#### Tareas por realizar
A - Traduce al inglés esta oración del comentario sobre el Evangelio de San Juan: "Jesús permanece fiel hasta la muerte a la misión que Dios, nuestro Padre, le encomendó."
B - Prolonga el comentario sobre el mandamiento nuevo del Evangelio de San Juan a partir de su última oración.

#### Extracto de la página
########################################

Evangelio de San Juan (Jn 13,31-38): “Verdadera fraternidad”

Cuando salió Judas, dijo Jesús: “Ahora es glorificado el Hijo del Hombre y Dios es glorificado en él. Si Dios es glorificado en él, también Dios le glorificará a él en sí mismo; y pronto le glorificará. Hijos, todavía estoy un poco con vosotros. Me buscaréis y como les dije a los judíos: ‘Adonde yo voy, vosotros no podéis venir’, lo mismo os digo ahora a vosotros. Un mandamiento nuevo os doy: que os améis unos a otros. Como yo os he amado, amaos también unos a otros. En esto conocerán todos que sois mis discípulos, si os tenéis amor unos a otros”. Le dijo Simón Pedro: “Señor, ¿adónde vas?” Jesús respondió: “Adonde yo voy, tú no puedes seguirme ahora, me seguirás más tarde”. Pedro le dijo: “Señor, ¿por qué no puedo seguirte ahora? Yo daré mi vida por ti”. Respondió Jesús: “¿Tú darás la vida por mí? En verdad, en verdad te digo que no cantará el gallo sin que me hayas negado tres veces”.

Jesús permanece fiel hasta la muerte a la misión que Dios, nuestro Padre, le encomendó. Su entrega perfecta a la voluntad del Padre le glorifica, y el Padre, a su vez, le glorifica a Él.

No encontraremos un amor más grande que el amor entre Dios Padre y su Hijo, que es el Espíritu Santo mismo. Es este amor el que es capaz de transformar el lúgubre acontecimiento de la traición del Hijo de Dios e integrarlo en el divino plan de salvación.

El traidor ya se ha puesto en camino para entregar a Jesús a cambio de treinta monedas de plata. Jesús, en cambio, prepara a sus discípulos para su muerte, que es inminente. Ellos no podrán seguirle aún a esta muerte en la cruz. Solo Él la sufrirá para redimir a la humanidad.

El Señor da un nuevo mandamiento a sus discípulos. Les ha revelado el amor del Padre y ahora les muestra cómo deben vivirlo también entre ellos. Este es el modo en que estamos llamados a convivir unos con otros en la tierra, dando así testimonio del amor de Dios como verdaderos hermanos en Cristo. Posteriormente se dirá de los primeros cristianos: “¡Mirad cómo se aman!” (Tertuliano, siglo II), y se reconocerá este amor como una característica que los identifica.

########################################

#### Material
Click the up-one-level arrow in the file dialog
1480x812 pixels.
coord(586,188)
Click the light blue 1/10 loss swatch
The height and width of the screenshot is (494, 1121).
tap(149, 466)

########################################

#### Respuestas por tarea
A - Jesus remains faithful unto death to the mission that God, our Father, entrusted to him.

B -
No se trata de una fraternidad humana en virtud de su naturaleza común. Esta no basta para crear un mundo pacífico. Aunque haya buena voluntad, muchas veces las personas sucumben a sus malas inclinaciones, a su corazón no convertido y a su confusión. Esto resulta evidente cuando observamos el estado en que se encuentra actualmente el mundo, a menudo desolado.

Jesús, en cambio, nos ofrece una fraternidad en virtud de la gracia y del amor que nos otorga el Hijo de Dios. Esta fraternidad supone que los hombres guardemos los mandamientos de Dios, aceptemos la salvación que nos ofrece en su Hijo y sigamos sus pasos. Así, con la ayuda del Espíritu Santo, nos volvemos capaces de amar de verdad, como Jesús mismo nos amó. Así puede surgir un mundo redimido por Dios. Las condiciones están predeterminadas, pero su realización depende de una evangelización auténtica y con autoridad, así como del testimonio del amor fraterno en Cristo que debe acompañar al anuncio.

En Pedro se puede ver lo débil que aún era el amor de los discípulos, a pesar de que seguían de todo corazón al Señor. A Pedro no le gustó la afirmación de Jesús de que no podría seguirle todavía, y le aseguró que incluso estaba dispuesto a dar su vida por Él. Sin duda lo decía en serio, pero su amor aún no era suficientemente fuerte. Aún no poseía la solidez que sólo puede conferirle el don de fortaleza, uno de los maravillosos dones del Espíritu Santo.

“Señor, ¿por qué no puedo seguirte ahora?” En esta pregunta se puede leer en el corazón de Pedro su deseo de permanecer junto a su Señor. Nada en el mundo debía separarlo de Jesús, aunque eso supusiera dar su propia vida.

Pero Jesús ve la situación con realismo. Nada está escondido ante Él. Él sabe que el amor de sus discípulos aún no es lo suficientemente fuerte. Aun así, consuela y orienta a Pedro diciéndole: “Me seguirás más tarde”.

Pedro lo recordará después. Por ahora, tiene que enfrentarse a la triste declaración de Jesús: “En verdad, en verdad te digo que no cantará el gallo sin que me hayas negado tres veces”.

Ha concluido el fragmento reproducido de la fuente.